Надо помочь человеку погрузиться в это воспоминание, расспрашивать, акцентировать внимание на ощущениях, советует психолог, чтобы у него проявились воспоминания на телесном уровне. А затем дать ему обратную связь. Например, выразить восхищение тем, что он сделал шаг в неизвестность, решился на что-то, когда не понимал ещё, как это закончится. У человека появится доступ к его собственным внутренним ресурсам.
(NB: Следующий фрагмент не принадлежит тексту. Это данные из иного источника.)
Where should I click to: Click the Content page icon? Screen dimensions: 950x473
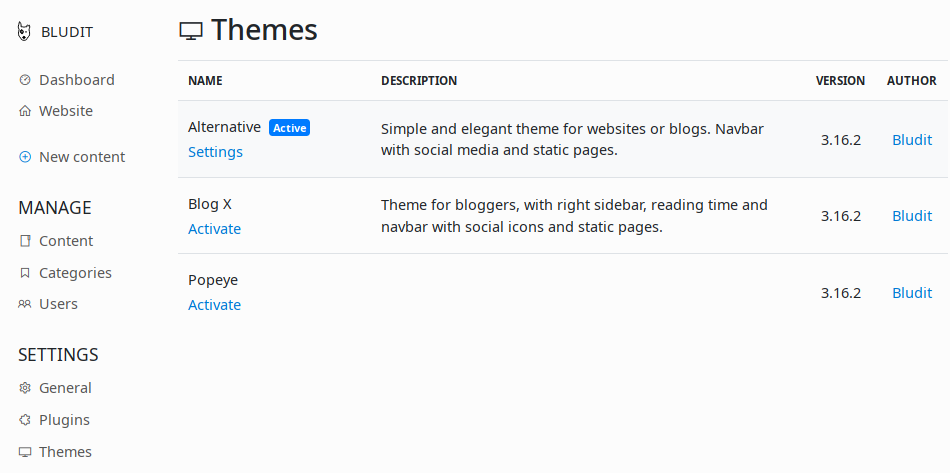25,241
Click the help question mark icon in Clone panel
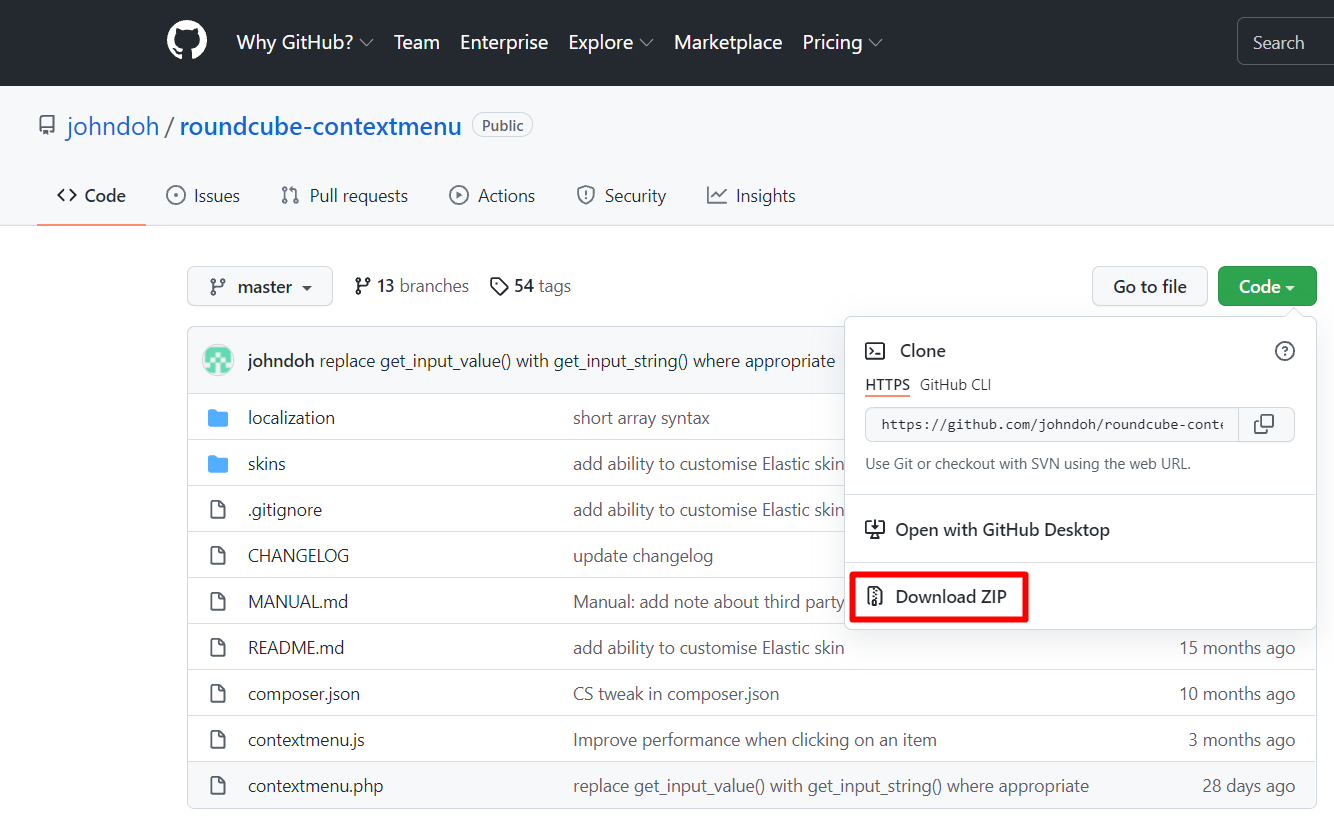 click(1285, 351)
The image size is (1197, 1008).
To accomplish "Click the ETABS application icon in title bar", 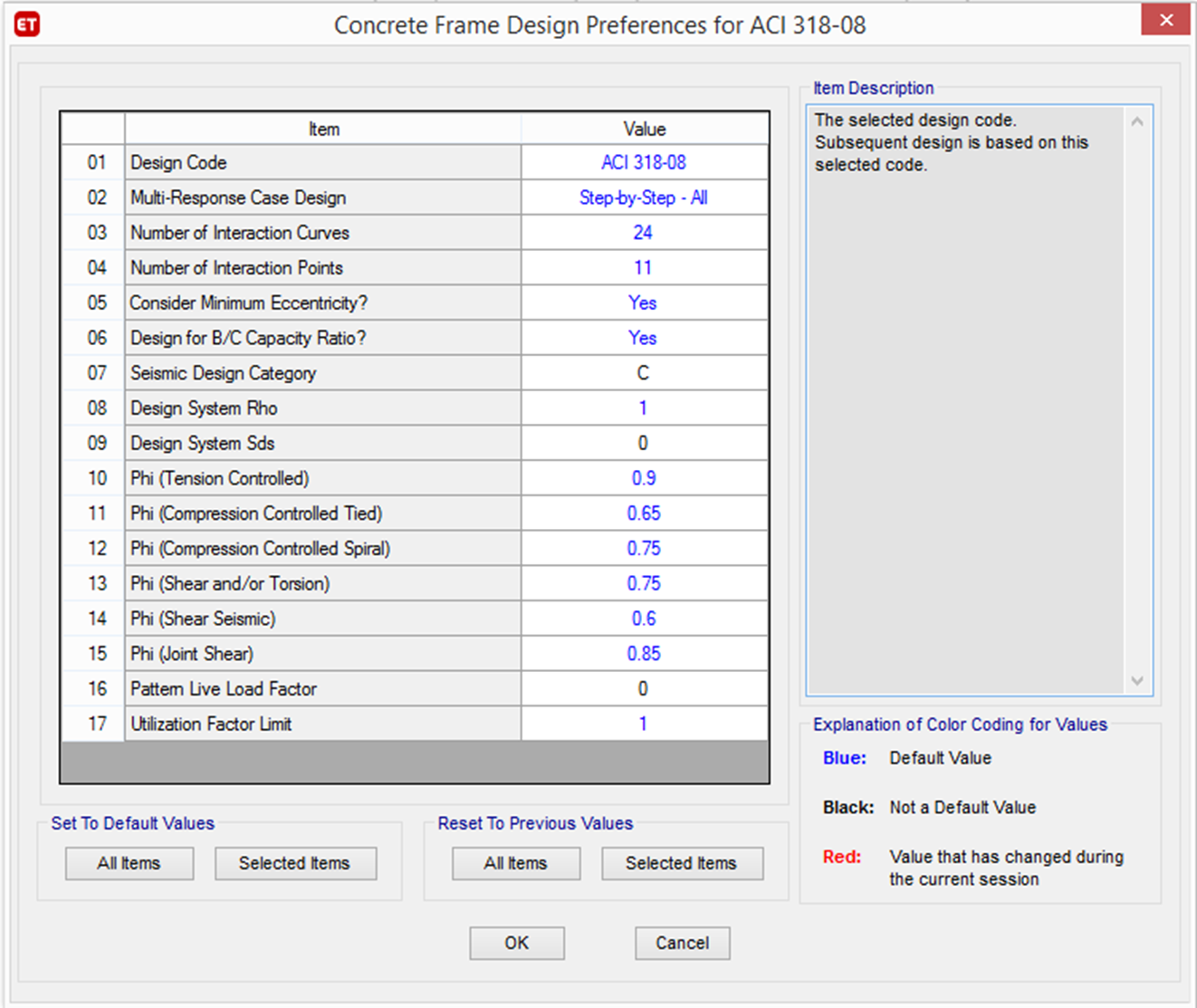I will pyautogui.click(x=27, y=24).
Травматическое событие может разорвать «пространство». У беженцев, уехавших от бомбёжек, в памяти может остаться место, где они жили, место, куда они прибыли. А пути, который проделали из точки в точку, нет. Важно восстановить этот разрыв. Постепенно, шаг за шагом. Задавая уточняющие вопросы. Простраивая путь от его прошлого пространства к месту, в котором человек сейчас находится, – это восстановление целостности его внутреннего топоса, целостности его Я. Отличный терапевтический эффект имеют любые техники, оперирующие пространством. Есть техника расширения сознания (подобная ки-медитации в айкидо).
В этой технике нужно расширять своё сознание (поле воображаемого восприятия), охватывая им всё большее пространство вокруг до полного поглощения вселенной, а потом вернуться в пределы своего тела. Пространственная техника помогает выравнивать уровень тревоги.
У беженцев часто наблюдается ролевой слом, потеря его ролевой идентичности. Человек не понимает, кто он сейчас. Раньше я был отцом, инженером, мужем, начальником или подчинённым и т.д. А сейчас я кто? Беженец? А беженец – это кто? Иными словами, ему нужно сказать, что ему делать: поставить задачу, дать дело, за которое он будет отвечать. В таком случае очень важно дать функциональную роль, за которую он мог бы держаться. Это даст человеку опору, он сможет через эту роль взаимодействовать с другими людьми. Обязательно нужна «рутина», последовательность действий, режим.
«Но вернуться к прошлой ролевой идентичности в ситуации беженства (да и любых обстоятельств, связанных с военными действиями) практически невозможно, – поясняет Мастеров. – Надо строить новую. Любые техники, связанные с построением новой идентичности, дают эффект».
Травматический опыт записывается в ритмику тела и мышечный телесный тонус. В этом случае могут помочь двигательные или телесные техники. Например, присоединение. Нужно принять ритм другого человека, сесть в похожую позу, синхронизировать дыхание. Присоединившись таким образом, можно начать чувствовать другого человека. Если возникнет контакт, то человека можно вывести из его состояния, ведя за собой, изменяя ритмику своих движений, дыхания. Её используют и в работе с аутистами, и даже с людьми в коме.
– Если мы видим, что сломано, мы начинаем действовать не технически, а с пониманием. Техники сами найдутся, если мы знаем, чем занимаемся: помогаем человеку восстановить свою целостность, сшиваем прошлое и будущее, – отмечает специалист.
Просто разговор про жизнь может быть терапией. То же самое касается самопомощи.
– Когда тебе плохо, ты сломался, ты возьмёшь кусок бумаги и опишешь своё воспоминание. Неважно, хорошее или плохое, но то, которое реально было. Это и есть терапевтическая техника. Описываешь и этим помогаешь сам себе, – заключает Мастеров.